Sean: They don’t respond to that.
Ashley: So, I mean some of the same things that we’ve heard on the recruiting trails with coaches where they say hey, these kids don’t answer emails, I have to always DM them or talk to them on Instagram, it’s the same on the academic side because it’s the same type of age group.
Russ: A lot of them don’t even watch TV – or regular TV nowadays.
Ashley: Yeah, so it’s just applying those concepts to the academic side so that’s an avenue that we’re definitely exploring now.

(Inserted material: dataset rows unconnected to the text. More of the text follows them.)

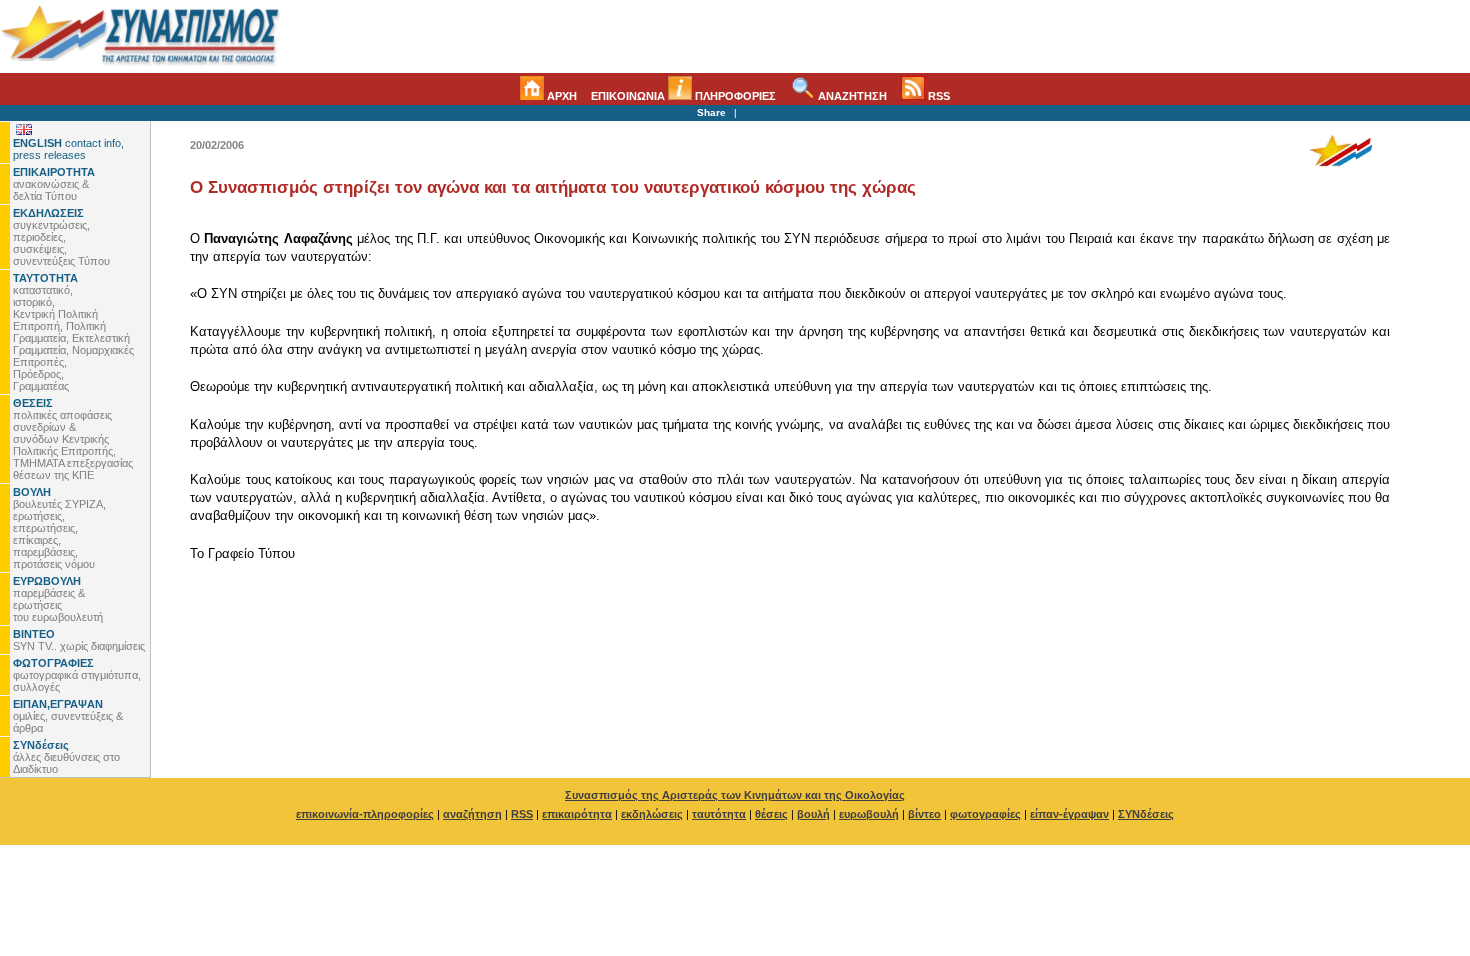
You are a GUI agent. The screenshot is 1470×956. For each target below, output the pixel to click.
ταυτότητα (719, 814)
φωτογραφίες (985, 814)
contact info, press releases (68, 149)
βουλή (813, 814)
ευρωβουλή (869, 814)
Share (711, 112)
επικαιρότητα (577, 814)
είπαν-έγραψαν (1069, 814)
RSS (937, 96)
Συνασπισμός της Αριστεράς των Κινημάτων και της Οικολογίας (735, 795)
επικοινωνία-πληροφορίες (365, 814)
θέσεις (771, 814)
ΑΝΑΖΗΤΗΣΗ (851, 96)
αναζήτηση (472, 814)
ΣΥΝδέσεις (1146, 814)
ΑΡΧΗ (560, 96)
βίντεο (924, 814)
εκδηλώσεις (652, 814)
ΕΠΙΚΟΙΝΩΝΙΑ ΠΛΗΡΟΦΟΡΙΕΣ (683, 96)
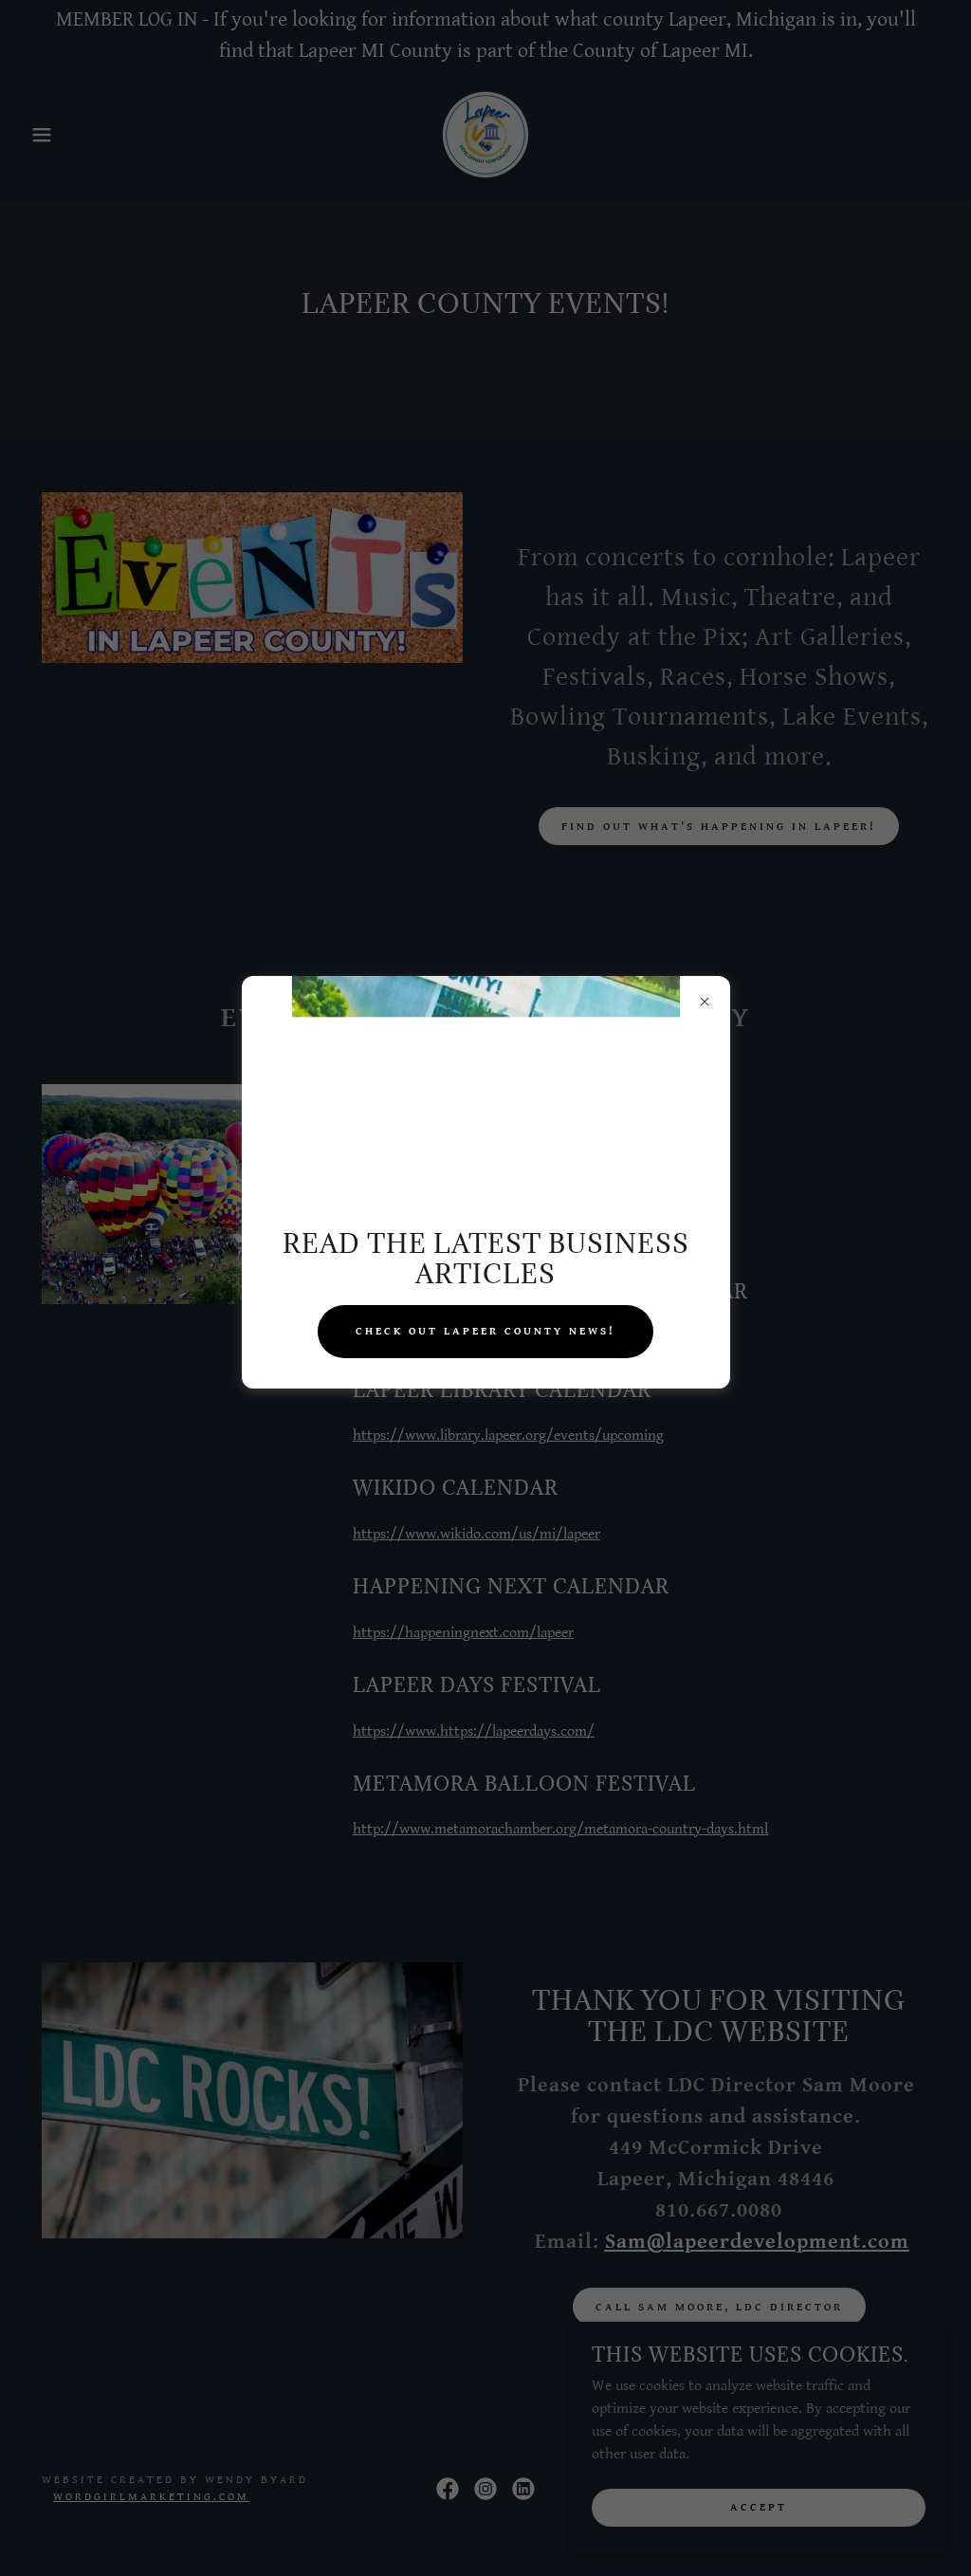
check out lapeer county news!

Russ: And do you have some prospects in that area?
Ashley: Yes, yes we do.
Russ: Wow that could be interesting.
Ashley: So we’re excited about it. I mean we definitely have some prospects so we’re excited about that and seeing where that leads us.
Russ: Does that mean you’re going to change the name from Fusion Sports Group to something else?
Ashley: Yeah, absolutely. We would definitely have to do something about that because then the Fusion Sports won’t apply.
Sean: Yeah, yeah, absolutely.
Ashley: It’ll apply to those sports clients but then the academic side we’ll have to figure something else out, but that’s a good problem, that’s a good problem.
Russ: Absolutely it is. It sounds like you guys have a lot of real good problems meaning a lot of opportunity; man I’m impressed.
Russ: I want to stay in touch and hear how this academic thing goes and maybe we’ll have you back on the show.
Ashley: Sounds good.
Sean: That’d be great, we’d really appreciate that.
Russ: All right, thanks a lot too, I really appreciate it.
Ashley: Thank you, great talking to you.
Sean: Thank you.
Russ: You bet. And that wraps up my discussion with Ashley Dewalt and Sean Richards with Fusion Sports Group. And this is The BusinessMakers Show, brought to you by Comcast Business, built for business.